Sunday, March 15, 2009
Is college still worth the price?
Posted by Nicholas Hall
In May, more than 20,000 spectators gathered under blue skies at Wesleyan University in Middletown, Conn. to hear Democratic presidential candidate Barack Obama deliver the commencement address.
After recalling his days as a low-paid community organizer, Obama urged the graduates to consider careers in public service. "I ask you to seek these opportunities when you leave here," Obama declared. "The future of this country - your future - depends on it." His message was received with enthusiastic applause.

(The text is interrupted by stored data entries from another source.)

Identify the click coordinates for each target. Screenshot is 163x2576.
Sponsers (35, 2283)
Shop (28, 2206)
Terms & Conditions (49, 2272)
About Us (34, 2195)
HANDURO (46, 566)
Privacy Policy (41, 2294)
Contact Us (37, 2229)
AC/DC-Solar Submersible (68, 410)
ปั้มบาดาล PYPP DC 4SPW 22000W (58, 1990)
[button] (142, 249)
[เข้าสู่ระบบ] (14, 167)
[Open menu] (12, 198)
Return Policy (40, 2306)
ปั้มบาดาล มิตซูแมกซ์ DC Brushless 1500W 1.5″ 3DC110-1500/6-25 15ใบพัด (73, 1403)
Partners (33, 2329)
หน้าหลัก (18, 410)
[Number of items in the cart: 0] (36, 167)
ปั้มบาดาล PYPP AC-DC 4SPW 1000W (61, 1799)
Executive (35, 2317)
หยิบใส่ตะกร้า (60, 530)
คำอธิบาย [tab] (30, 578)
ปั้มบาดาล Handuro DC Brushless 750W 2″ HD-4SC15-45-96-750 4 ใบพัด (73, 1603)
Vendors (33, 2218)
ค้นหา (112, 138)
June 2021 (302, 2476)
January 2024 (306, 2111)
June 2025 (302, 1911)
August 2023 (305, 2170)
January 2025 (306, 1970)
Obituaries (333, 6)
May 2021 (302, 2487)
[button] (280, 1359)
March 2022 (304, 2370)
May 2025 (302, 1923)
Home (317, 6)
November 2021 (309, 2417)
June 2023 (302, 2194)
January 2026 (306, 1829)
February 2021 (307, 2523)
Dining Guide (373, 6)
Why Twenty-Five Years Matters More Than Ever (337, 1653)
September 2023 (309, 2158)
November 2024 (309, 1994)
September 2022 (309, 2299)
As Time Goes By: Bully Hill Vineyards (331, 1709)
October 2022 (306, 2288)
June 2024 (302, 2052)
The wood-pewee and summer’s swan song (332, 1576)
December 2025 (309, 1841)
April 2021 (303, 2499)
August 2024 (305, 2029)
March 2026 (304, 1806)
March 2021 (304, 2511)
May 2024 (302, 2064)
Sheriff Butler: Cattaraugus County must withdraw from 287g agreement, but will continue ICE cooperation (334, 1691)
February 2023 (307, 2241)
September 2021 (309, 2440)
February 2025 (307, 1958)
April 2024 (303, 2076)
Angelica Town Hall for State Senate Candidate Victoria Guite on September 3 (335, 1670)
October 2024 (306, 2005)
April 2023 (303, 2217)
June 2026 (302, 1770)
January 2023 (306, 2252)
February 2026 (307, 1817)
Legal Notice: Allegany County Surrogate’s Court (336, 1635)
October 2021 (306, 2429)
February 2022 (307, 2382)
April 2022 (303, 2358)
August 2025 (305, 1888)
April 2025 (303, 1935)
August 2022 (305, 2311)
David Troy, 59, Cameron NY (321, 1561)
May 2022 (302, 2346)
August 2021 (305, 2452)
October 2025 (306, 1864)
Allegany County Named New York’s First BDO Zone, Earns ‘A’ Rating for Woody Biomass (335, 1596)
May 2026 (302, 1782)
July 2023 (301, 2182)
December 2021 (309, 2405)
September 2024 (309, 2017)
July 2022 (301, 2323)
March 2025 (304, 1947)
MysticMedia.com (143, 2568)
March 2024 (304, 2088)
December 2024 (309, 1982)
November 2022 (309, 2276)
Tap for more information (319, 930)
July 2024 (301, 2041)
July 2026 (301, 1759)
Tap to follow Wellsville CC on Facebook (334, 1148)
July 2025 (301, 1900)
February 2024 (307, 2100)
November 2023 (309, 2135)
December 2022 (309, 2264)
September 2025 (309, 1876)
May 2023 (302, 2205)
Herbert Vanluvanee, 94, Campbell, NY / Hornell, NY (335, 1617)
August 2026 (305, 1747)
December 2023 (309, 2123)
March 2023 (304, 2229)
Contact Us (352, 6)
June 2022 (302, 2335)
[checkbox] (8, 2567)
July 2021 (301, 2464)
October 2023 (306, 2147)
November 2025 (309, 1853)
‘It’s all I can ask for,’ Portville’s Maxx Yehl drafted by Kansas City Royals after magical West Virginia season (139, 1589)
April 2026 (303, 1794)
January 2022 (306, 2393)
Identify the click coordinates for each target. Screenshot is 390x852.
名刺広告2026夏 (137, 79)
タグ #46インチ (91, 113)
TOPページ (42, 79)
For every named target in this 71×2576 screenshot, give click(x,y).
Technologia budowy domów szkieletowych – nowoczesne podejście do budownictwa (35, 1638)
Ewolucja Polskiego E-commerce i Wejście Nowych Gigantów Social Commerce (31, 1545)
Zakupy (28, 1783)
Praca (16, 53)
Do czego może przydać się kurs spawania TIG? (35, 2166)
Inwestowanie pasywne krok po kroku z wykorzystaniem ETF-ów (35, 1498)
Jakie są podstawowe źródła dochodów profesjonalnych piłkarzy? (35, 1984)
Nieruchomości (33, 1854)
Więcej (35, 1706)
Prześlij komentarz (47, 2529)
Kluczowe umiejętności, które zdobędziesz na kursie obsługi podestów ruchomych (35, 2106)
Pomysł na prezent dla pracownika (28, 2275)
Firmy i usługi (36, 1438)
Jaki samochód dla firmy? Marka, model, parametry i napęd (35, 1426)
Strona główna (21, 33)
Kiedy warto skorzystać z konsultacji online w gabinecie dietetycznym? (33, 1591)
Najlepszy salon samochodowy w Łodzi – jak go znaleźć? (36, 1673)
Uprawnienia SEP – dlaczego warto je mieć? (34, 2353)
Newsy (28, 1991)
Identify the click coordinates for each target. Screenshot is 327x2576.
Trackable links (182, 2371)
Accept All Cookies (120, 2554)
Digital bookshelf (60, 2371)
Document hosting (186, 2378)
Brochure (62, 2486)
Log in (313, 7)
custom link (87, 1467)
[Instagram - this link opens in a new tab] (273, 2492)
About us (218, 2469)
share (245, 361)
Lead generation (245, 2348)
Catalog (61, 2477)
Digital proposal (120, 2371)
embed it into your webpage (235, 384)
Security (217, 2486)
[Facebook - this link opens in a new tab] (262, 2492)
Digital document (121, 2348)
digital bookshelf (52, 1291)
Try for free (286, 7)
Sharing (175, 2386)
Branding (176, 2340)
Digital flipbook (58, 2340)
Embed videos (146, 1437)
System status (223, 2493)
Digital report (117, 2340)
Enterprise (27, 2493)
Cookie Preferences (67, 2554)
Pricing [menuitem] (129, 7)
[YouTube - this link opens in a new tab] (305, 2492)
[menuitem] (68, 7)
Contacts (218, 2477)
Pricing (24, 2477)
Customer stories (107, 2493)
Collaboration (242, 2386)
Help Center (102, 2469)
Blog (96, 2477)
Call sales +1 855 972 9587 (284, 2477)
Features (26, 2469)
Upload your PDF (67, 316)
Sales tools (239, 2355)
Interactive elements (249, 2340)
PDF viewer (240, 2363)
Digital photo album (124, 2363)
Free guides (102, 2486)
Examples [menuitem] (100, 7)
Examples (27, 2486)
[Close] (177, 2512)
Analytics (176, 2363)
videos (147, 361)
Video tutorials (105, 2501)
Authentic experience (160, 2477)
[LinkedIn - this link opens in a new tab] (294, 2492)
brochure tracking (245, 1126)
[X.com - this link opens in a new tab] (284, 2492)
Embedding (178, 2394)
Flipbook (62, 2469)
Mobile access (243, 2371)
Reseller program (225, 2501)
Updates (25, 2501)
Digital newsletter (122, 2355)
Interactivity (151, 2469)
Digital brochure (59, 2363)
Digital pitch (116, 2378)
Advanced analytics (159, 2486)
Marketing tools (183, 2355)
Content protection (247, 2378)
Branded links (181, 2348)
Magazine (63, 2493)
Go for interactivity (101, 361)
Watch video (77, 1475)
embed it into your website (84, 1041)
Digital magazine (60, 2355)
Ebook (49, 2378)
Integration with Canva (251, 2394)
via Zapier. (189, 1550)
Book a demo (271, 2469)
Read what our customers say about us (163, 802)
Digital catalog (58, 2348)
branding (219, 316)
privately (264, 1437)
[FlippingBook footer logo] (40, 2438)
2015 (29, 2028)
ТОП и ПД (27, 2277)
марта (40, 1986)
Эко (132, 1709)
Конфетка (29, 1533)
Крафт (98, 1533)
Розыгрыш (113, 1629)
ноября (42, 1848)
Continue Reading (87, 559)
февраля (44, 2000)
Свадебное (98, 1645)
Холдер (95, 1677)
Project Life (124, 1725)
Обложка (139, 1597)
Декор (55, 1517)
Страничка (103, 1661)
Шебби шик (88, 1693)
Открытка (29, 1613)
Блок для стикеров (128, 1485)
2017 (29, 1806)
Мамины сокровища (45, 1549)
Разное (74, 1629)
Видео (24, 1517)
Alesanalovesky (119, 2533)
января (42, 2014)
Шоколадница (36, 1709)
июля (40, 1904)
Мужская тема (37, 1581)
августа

Calls to "give back" always seem to resonate at elite schools like Wesleyan, a picture postcard of academic abundance on its 360-acre wooded campus, complete with state-of-the-art film center, 7,500-square-foot fitness facility, skating rink, 11-building arts complex and a new $47 million student center offering everything from Mongolian grill entrées to organically grown coffee.
As for actually entering a career in public service, Graduate, good luck with that. Given the steep price tag for a Wesleyan degree ($200,000 for four years) and the substantial amount you may have borrowed to pay those bills ($21,500 for the average student, with some families carrying loans of $50,000 or more), choosing a profession that often pays less than $30,000 a year might be, well, let's just say a bit of a financial challenge.